One of my first jobs at Racal as a young graduate in 1975 was to sit in the
test department and tune each 1772 from 0 to 30 MHz by hand (no remote
control) and record every spurious signal heard. I think that the
specification was "no spurious signals that would degrade the sensitivity in
CW or SSB by more than 3dB". I wrote a program in BASIC that for each
spurious signal would work out the frequency of each VCO in the synthesiser
and work out which combinations of signals or harmonics would produce the
spurious signal. The wiring harness was all done by hand, so the cross
coupling between different wires varied from one 1772 to another, unlike the
predictable performance of ribbon cables (1792) or motherboards (37xx).
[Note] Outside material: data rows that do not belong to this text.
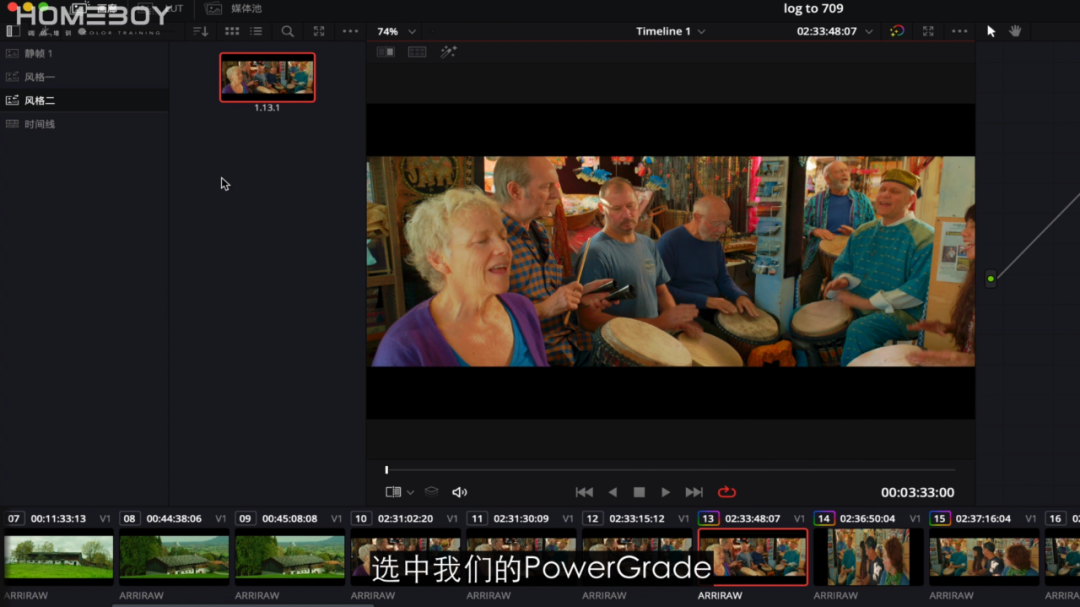Viewport: 1080px width, 607px height.
Task: Open the Timeline 1 dropdown
Action: (701, 31)
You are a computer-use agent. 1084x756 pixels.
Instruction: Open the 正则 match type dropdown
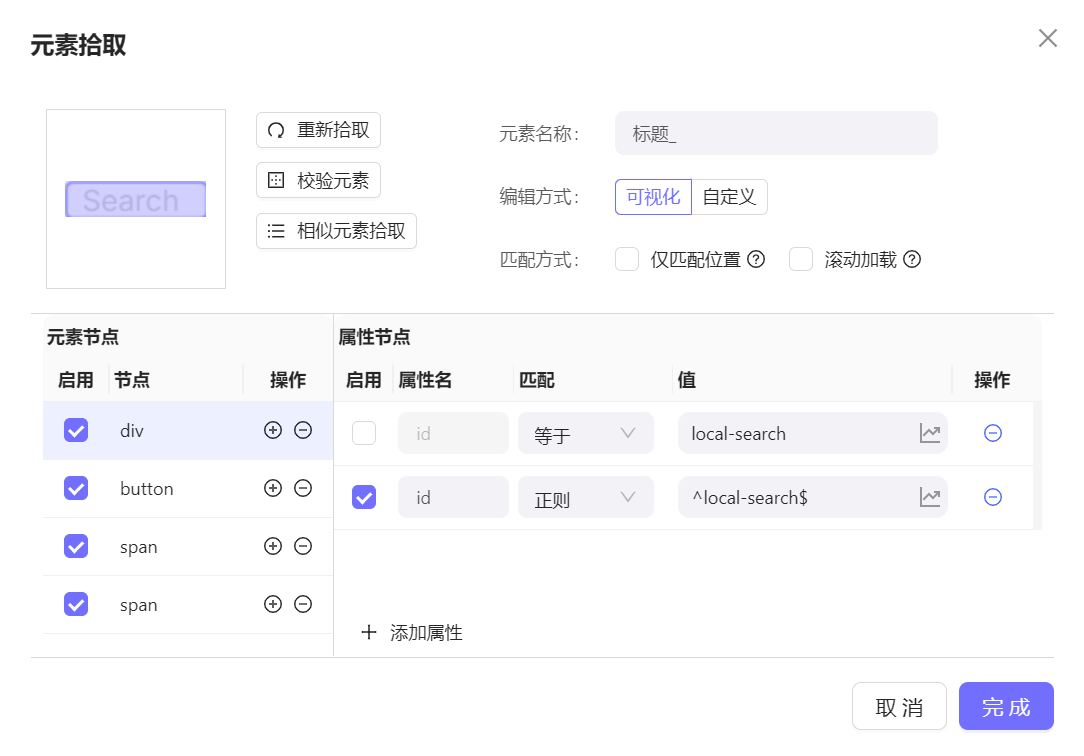(585, 497)
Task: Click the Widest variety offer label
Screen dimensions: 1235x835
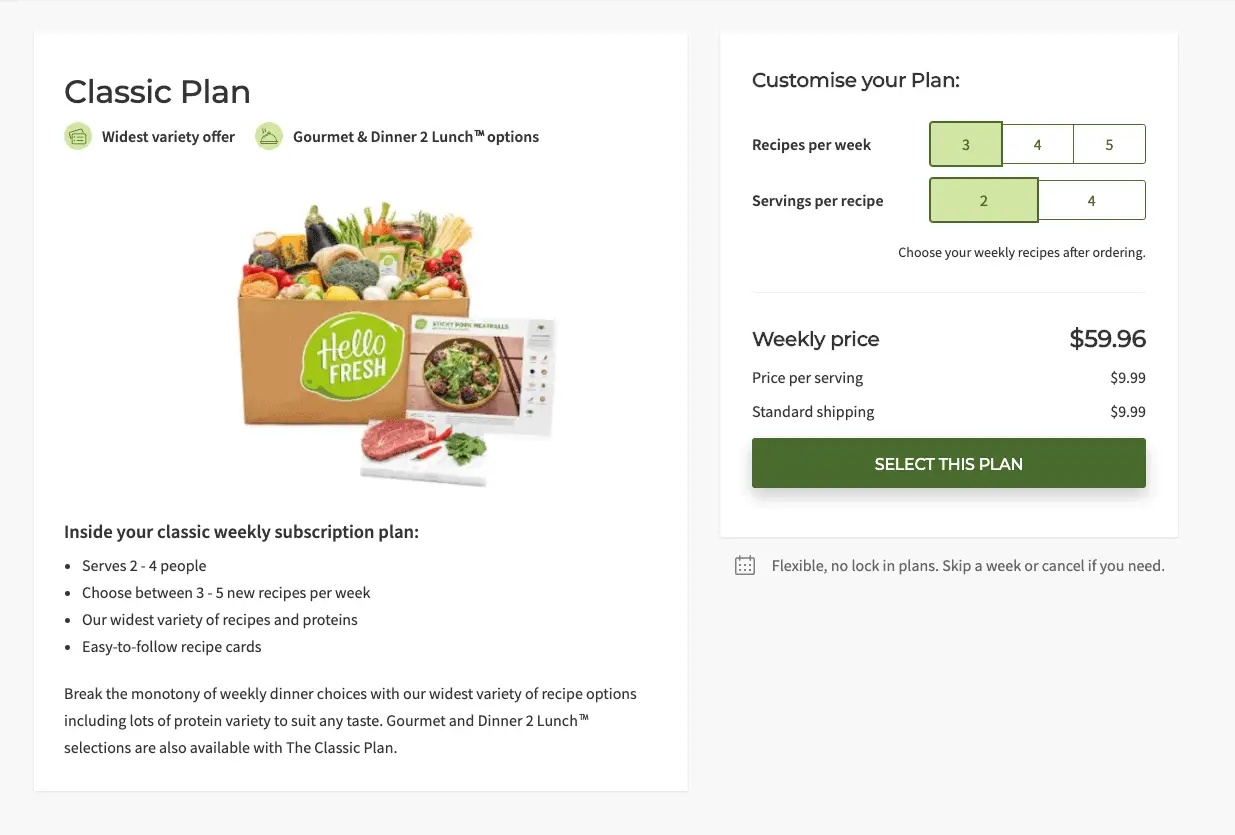Action: 168,136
The
methods of reducing spurious signals included ferrite beads, extra
decoupling, different earthing and you could even notch out some of the
higher order ones by adjusting the tension on the screws that held the HF
Loop board to the chassis casting. Of course, every time you reduced one
spurious signal you had to check the whole range again to make sure that the
changes hadn't made any of the others worse. No wonder that they cost so
much, but at least the performance was guaranteed.
I'm still working on my controller for the RA3702/MA3752/TA3762, but
progress is a bit slow at the moment.
73
Danny, G3XVR
-----Original Message-----
From: premium-rx-bounces at mailman.qth.net
[mailto:premium-rx-bounces at mailman.qth.net] On Behalf Of Michael O'Beirne
Sent: 09 August 2010 22:20
To: PREMIUM-RX
Subject: Re: [Premium-Rx] Racal RA1772
Gents
In amplification of Pat's comments, tonight, I might mention that I once met
one of the designers of the RA1772 at the RSGB's annual VHF rally at Sandown
Park about 20 years or more ago. I seem to recollect that the poor chap was
going through a divorce and selling kit (presumably to keep the lawyers
happy!).
His part was the design of the complex wiring harness. If you have not seen
one in pristine order, it is, believe me, a thing of much beauty.
At the time I was not aware of the heat issue and did not tackle him on it,
and I do not suppose at the manufacturing time Racal were either, otherwise
they could presumably have used PTFE cabling for not much additional cost.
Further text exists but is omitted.